Ehl-ı Dalalet
Ehl-ı dalalet
Doğru yoldan, sırat-ı müstakîmden, Hz.
Peygamber'in sünnet yolundan ayrılmış, bütün İslam
dışı din ve düşünce akımları.
Doğru yoldan çıkıp kaybolmak
anlamıyla kullanılan dalle (yalın hali dalale, dalal),
Kur'an'da çeşitli kullanımlarla geçmektedir.

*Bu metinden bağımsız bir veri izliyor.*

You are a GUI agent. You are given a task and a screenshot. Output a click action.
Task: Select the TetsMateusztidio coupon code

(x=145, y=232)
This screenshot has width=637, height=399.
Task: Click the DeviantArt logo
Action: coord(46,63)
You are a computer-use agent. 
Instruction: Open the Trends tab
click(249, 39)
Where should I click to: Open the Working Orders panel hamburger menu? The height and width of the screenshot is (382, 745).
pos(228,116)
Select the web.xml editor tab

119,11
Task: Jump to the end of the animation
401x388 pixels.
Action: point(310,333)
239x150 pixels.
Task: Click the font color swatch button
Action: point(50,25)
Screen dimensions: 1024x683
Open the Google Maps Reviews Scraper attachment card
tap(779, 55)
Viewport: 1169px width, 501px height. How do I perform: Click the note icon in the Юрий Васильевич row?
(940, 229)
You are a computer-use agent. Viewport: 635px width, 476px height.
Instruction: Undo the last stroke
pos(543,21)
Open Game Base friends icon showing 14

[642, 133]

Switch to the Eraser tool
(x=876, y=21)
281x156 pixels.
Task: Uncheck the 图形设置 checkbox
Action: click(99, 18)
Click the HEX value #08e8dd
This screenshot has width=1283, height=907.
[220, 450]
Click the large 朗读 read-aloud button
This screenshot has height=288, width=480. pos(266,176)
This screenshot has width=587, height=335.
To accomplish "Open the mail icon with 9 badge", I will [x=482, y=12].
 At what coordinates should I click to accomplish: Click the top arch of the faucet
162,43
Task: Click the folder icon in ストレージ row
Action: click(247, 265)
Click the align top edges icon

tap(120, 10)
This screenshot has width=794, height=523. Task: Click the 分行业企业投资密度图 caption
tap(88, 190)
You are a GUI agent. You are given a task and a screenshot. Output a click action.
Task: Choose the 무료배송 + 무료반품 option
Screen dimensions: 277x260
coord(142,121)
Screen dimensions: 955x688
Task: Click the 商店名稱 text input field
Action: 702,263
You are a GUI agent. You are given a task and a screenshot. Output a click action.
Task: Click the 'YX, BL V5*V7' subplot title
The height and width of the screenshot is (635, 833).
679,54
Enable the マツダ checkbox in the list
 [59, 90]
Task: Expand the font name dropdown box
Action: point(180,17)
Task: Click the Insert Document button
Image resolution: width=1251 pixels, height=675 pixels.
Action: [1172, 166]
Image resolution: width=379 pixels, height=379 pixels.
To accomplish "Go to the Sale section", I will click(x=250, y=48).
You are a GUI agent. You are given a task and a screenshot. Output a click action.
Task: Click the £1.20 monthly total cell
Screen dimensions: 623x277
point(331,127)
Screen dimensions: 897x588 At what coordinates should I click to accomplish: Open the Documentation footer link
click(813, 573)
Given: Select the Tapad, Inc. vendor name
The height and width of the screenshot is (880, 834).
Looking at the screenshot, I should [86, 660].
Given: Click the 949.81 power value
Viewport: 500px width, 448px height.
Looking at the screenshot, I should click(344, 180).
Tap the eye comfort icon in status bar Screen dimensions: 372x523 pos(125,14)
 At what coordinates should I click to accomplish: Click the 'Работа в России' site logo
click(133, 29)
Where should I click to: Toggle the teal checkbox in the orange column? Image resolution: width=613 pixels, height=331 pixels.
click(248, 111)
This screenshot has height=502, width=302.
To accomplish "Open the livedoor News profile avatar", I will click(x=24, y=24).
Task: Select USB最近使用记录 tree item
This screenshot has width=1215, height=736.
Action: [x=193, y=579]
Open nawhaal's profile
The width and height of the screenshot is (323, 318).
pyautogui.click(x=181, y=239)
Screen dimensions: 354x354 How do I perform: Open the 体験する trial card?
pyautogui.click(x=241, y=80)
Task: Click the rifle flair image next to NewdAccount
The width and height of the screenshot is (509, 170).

Dalalet veya dalal; doğru yoldan sapma,
sapıklık, sapkınlık demektir. Dalal; doğru
yoldan bilerek veya bilmeyerek sapmak anlamına da gelir (Elmalılı
Hamdi Yazır, Hak Dini Kur'an Dili, I, 135). Gaflet, hayret,
gaybûbet, helak manalarına da kullanılır. Dallîn, sapıklar
demektir ve Kur'an buyruklarına göre onlar dost edinilmeyecek,
Allah'ın gazabına uğramış
azıp-sapmış kişilerdir, dinlerini bölük bölük
yapanlardır (el-Fatiha, 1/5-7; el-Enbiya, 9/159). Allah, cemaatten
ayrılmamayı emretmiş, dinde çekişenleri
reddetmiştir. Hz. Peygamber (s.a.s.) dinde her yeni şeyin bid'at,
her bid'atin de dalalet olduğunu söylemiştir (İbn Mace,
Mukaddime, 46). Kur'an'da hak ehli müminlere dalalet ehli olan
kafirlerin nasıl karşı durdukları birçok ayetlerde
anlatılır. Hz. Peygamber zamanında insanlar mümin, kafir
(müşrik) ve münafık diye üç ayrı gruptu. Müminler
ehl-i İslam, kafirler ve münafıklar ehl-i dalalet olarak
tanımlanmıştır. Bunlar için Rasûlullah, "Ben
onlardan uzağım, onlar da benden " buyurmuştur. Bunlar
ayrıca "siyah yüz sahipleri" diye tanımlanır (Alu
İmran, 3/106). Onlar, müteşabih ayetlere uyarlar (Alu
İmran, 3/7). Ehl-i Sünnet alimleri onları ehl-i kitab (Yahudi
ve Hristiyanlar), ehl-i İslam'dan sapan sapık bid'at
firkaları (Batınîlik, Dürzîlik, Hulûliye, Cehmiye, Cebriye,
Kaderiye, Neccariye, Müşebbihe, Hàriciye, Keşfiyye,
Habıtiyye, Bahaiye vb ...) şeklinde tarif etmişlerdir.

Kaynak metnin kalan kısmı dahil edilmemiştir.